*Given exercise:*
Rewrite every line of the rows below, including the requests, and resize the answers by multiplying each coordinate in them by 1.3 and rounding to the nearest whole number, with halves rounded up. Leave the pictures out of your answer.
[START OF Material provided]
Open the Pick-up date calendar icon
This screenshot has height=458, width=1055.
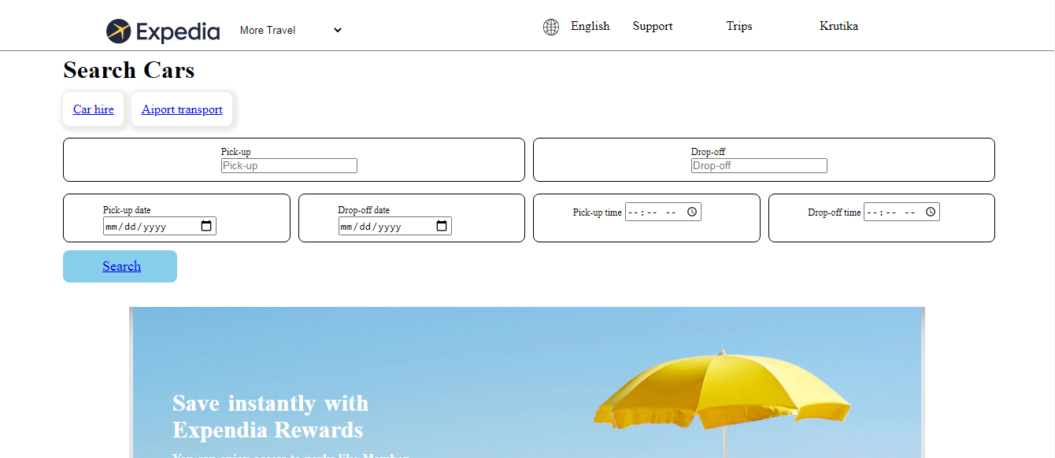[x=206, y=226]
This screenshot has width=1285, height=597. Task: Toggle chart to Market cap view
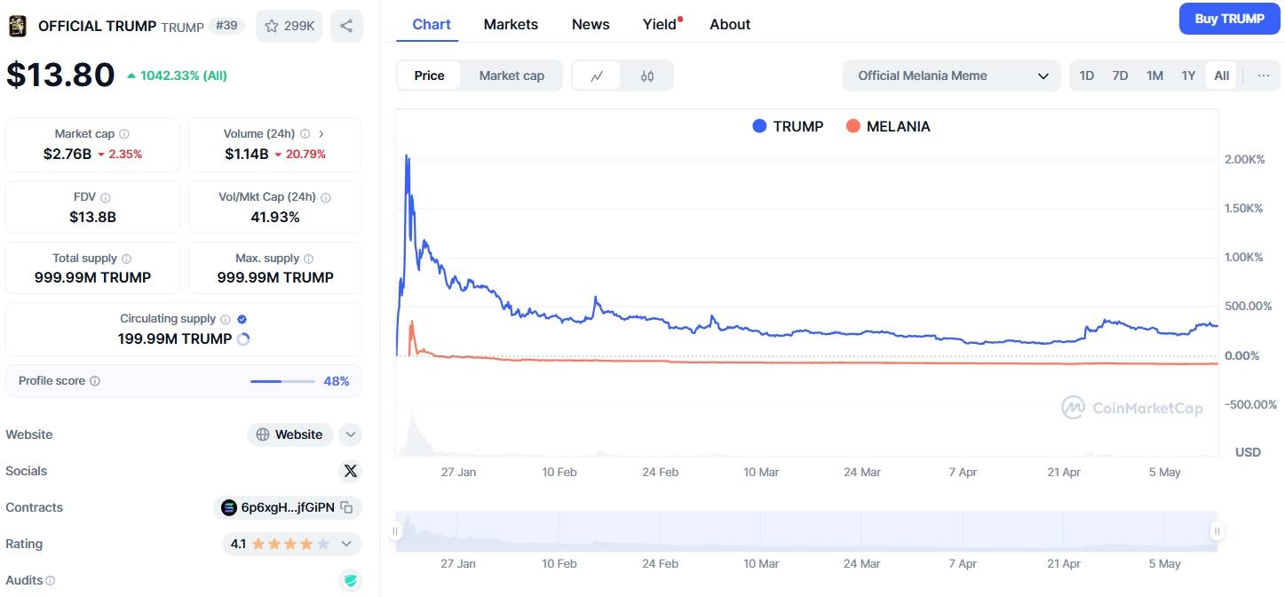(512, 76)
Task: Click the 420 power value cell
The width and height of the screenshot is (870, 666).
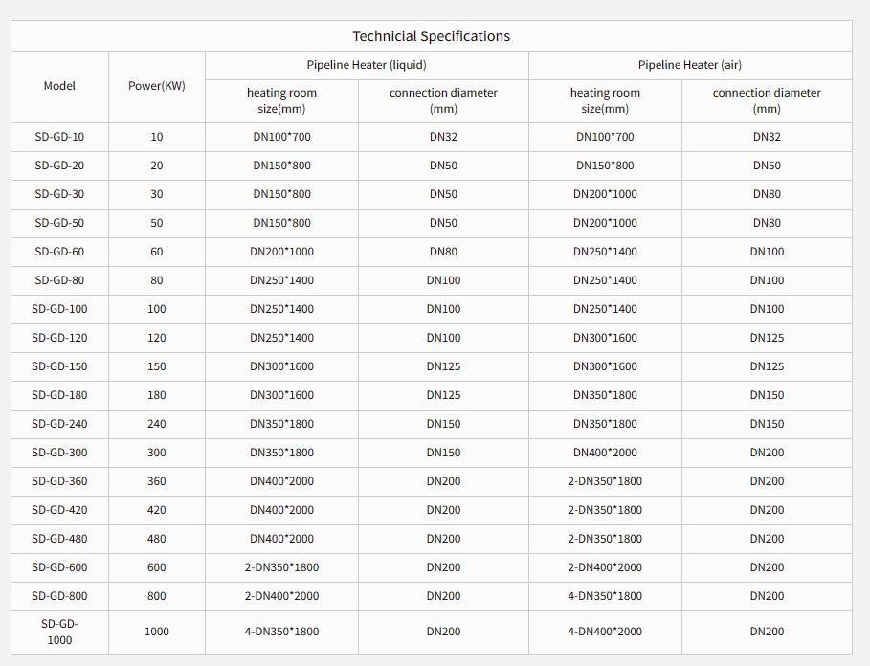Action: coord(157,510)
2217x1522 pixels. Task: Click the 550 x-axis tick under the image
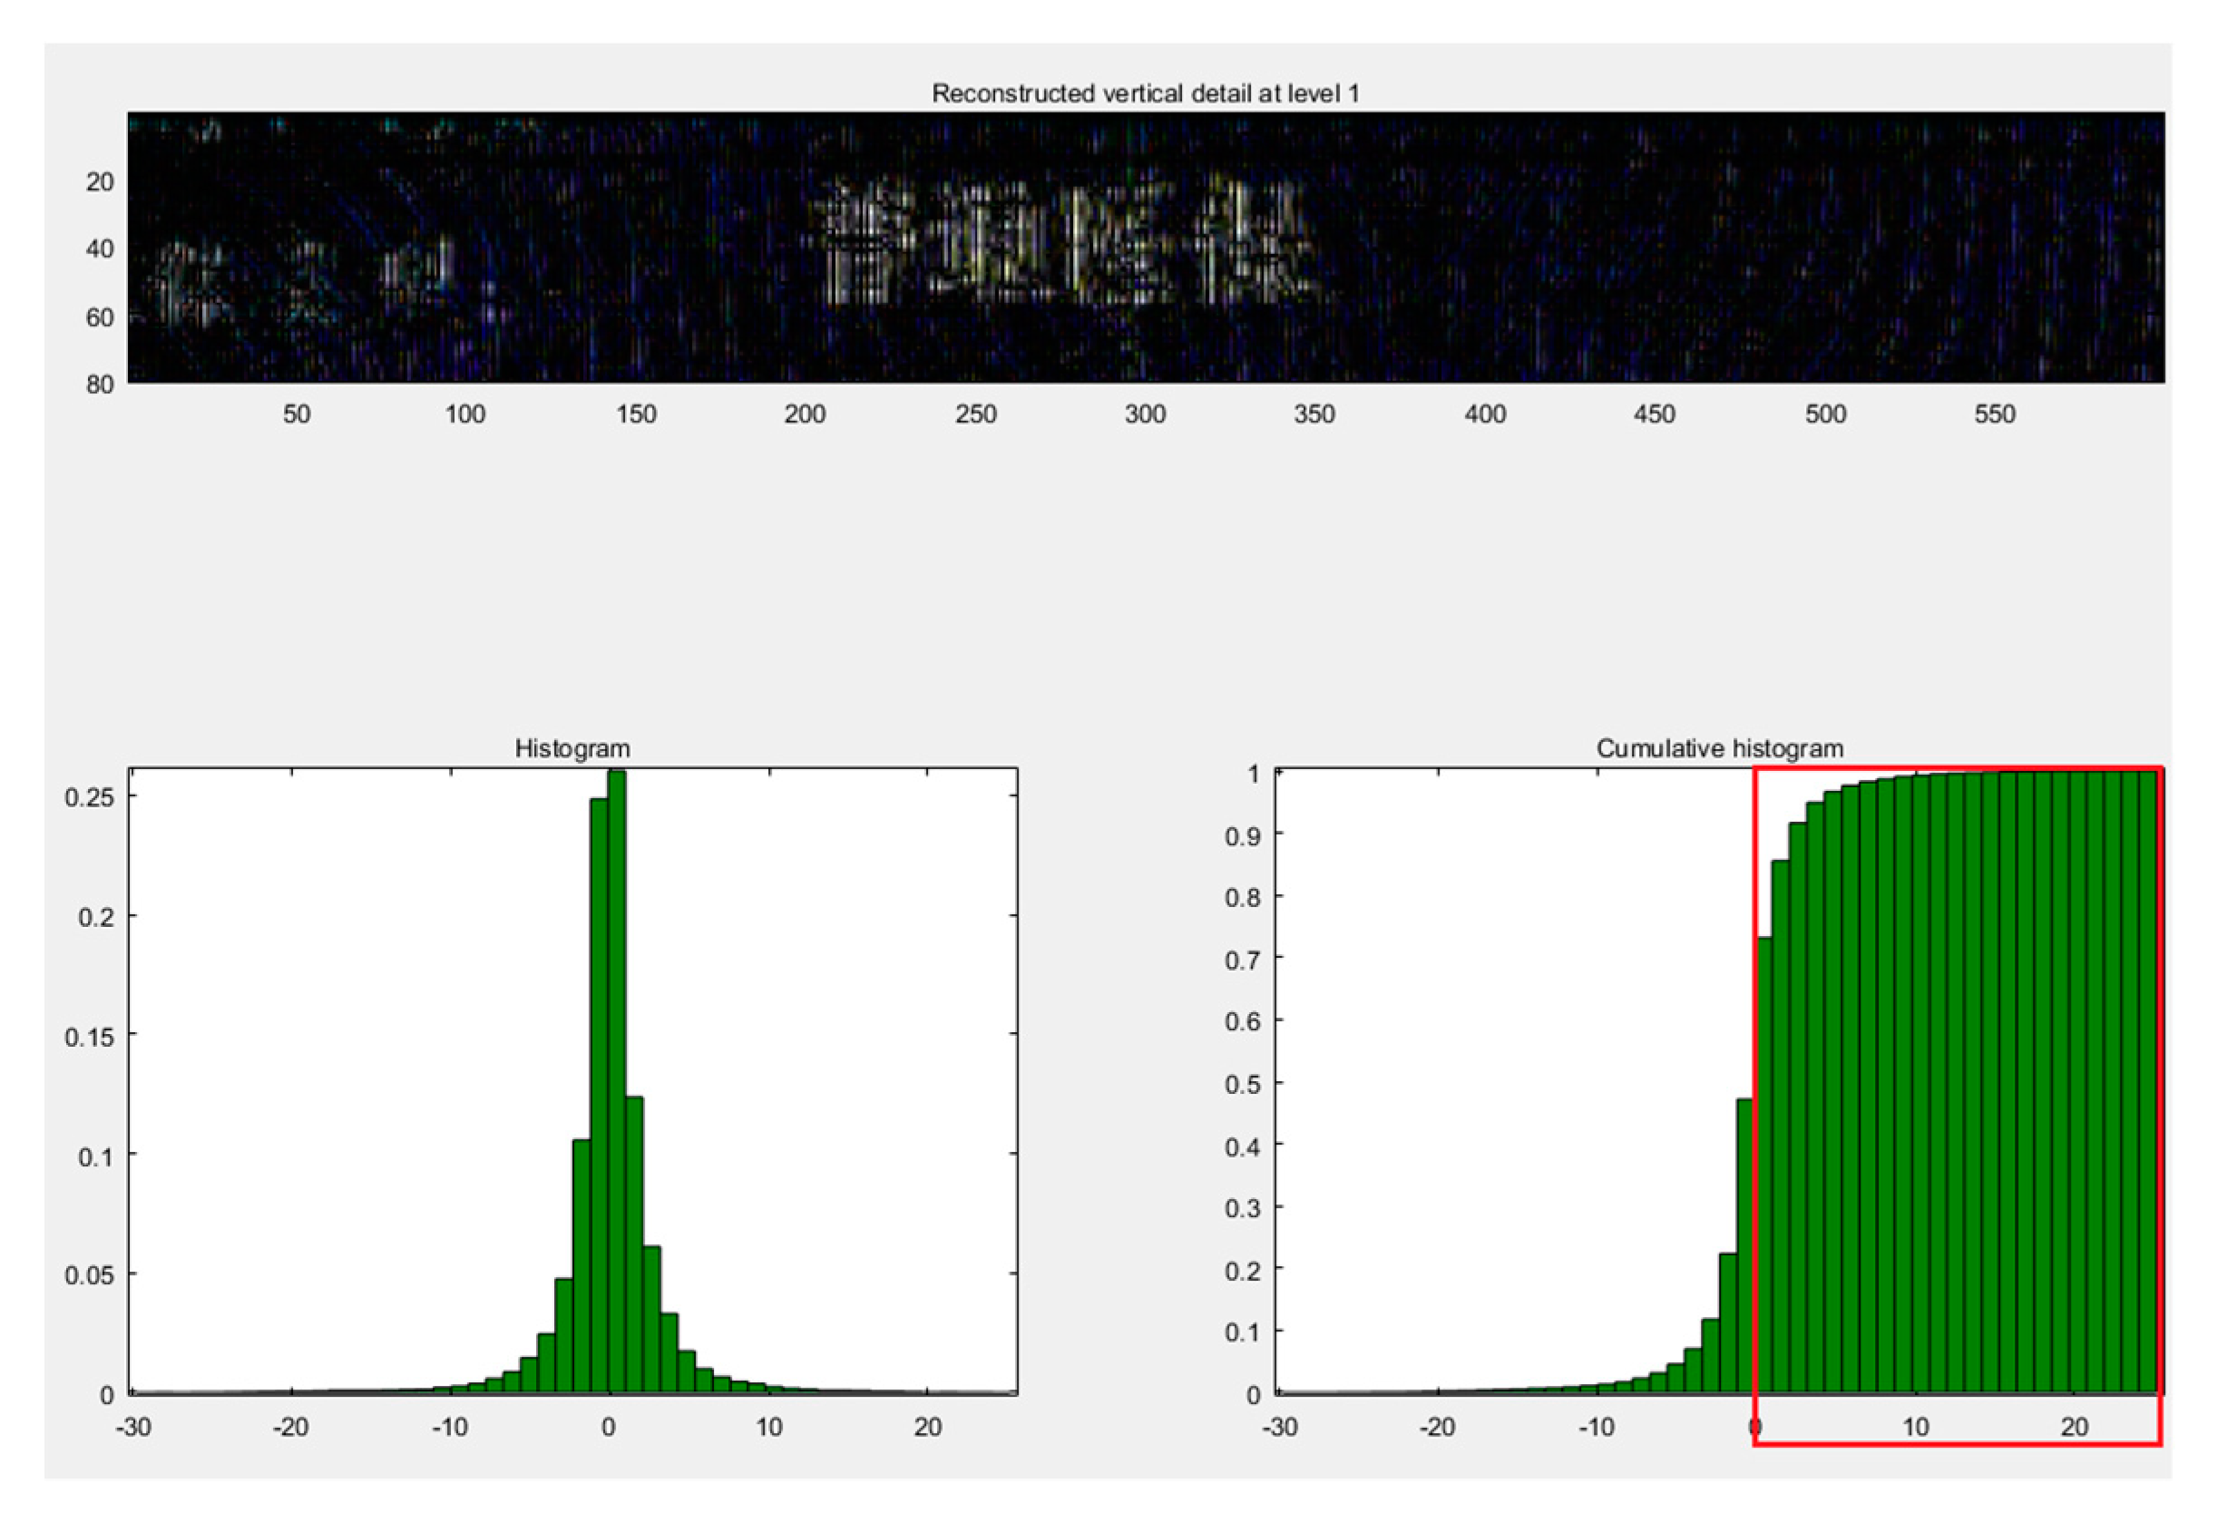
[END OF Material provided]
*Finished exercise:*
Open the Pick-up date calendar icon
This screenshot has height=458, width=1055.
[x=268, y=294]
This screenshot has width=1285, height=597. Task: Toggle chart to Market cap view
(666, 99)
Task: Click the 420 power value cell
The width and height of the screenshot is (870, 666).
Action: coord(204,663)
2217x1522 pixels. Task: Click the 550 x-axis tick under the image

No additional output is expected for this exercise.